§ TEXT EXTRACT:
John Wick is fairly unique in that it’s a simple story that’s both fast-paced and easy to follow. That’s hard to find in an era of filmmaking that likes to focus a lot of energy on plot, which isn’t always a good thing. Batman vs Superman, for example, took an AGE to hit cinema screens and is possibly the worst and most blasphemous film ever made, which seems bonkers seeing as the trailers made it out to be the film that would end the bitter rivalry between the DCEU and the MCU for good.
In retrospect, though, I think we can all agree that it wasn’t the actors’ fault, rather the writers’. The plot was over-complicated to the point where even the actors looked like they wanted to cry with boredom. They should have just put Keanu Reeves in there with a semi-automatic weapon. That would have spiced things up a bit.

§ DATASET CONTENT:
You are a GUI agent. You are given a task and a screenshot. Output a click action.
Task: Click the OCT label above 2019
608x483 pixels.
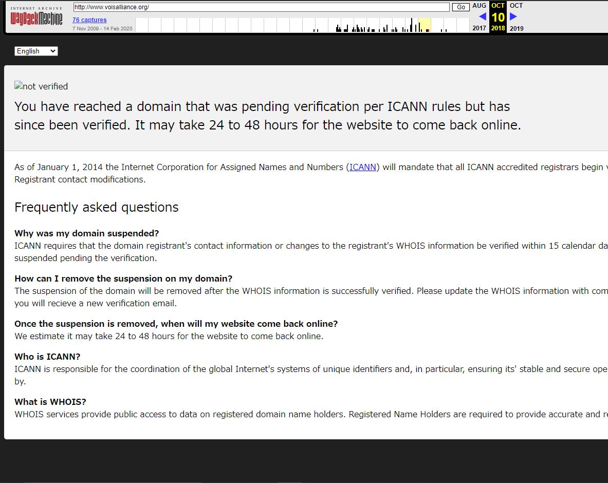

§ TASKS:
1 – In the passage about John Wick, whom does the writer blame for the problems with Batman vs Superman instead of the actors?
2 – Extend the passage about John Wick, picking up right after its final sentence.

§ OUTPUTS IN ORDER:
1 – The writers.

2 –
The only benefit I can see from these poorly-written films is that the action is usually good and goes to show how talented the actors are in more physical scenes. And if the Oscar for Best Actor focused more on the action-side of films rather than characterisation all the time, Keanu Reeves would have won an Oscar years ago and would continue to do so with every new instalment of the John Wick series.
Although his delivery of serious lines is often considered comical, his determination to make those action sequences as perfect as they are is outstanding.
I can’t even say I was ever really that big of a Keanu fan until the first John Wick film came out and my good friend JR begged me to go see it with him. I was sceptical as hell; JR has odd tastes, often hailing the worst-reviewed films as misunderstood masterpieces. When I heard Keanu was the lead, I kept thinking about the Matrix and *controversially opinion here* how much of a headache those films had given me.
‘Is it sci-fi?’ I asked.
‘Nah,’ he told me, ‘it’s about an assassin who goes on a mad one when his dog dies.’
Swayed? Not exactly, but I went along anyway.
Twenty minutes in, nothing happened. Keanu Reeves and a beagle puppy drove an old car around an airport hanger. The lines were as wooden as Treebeard, and just as I was about to leave, JR grabbed me by my arm and told me to hold on because the good stuff was coming.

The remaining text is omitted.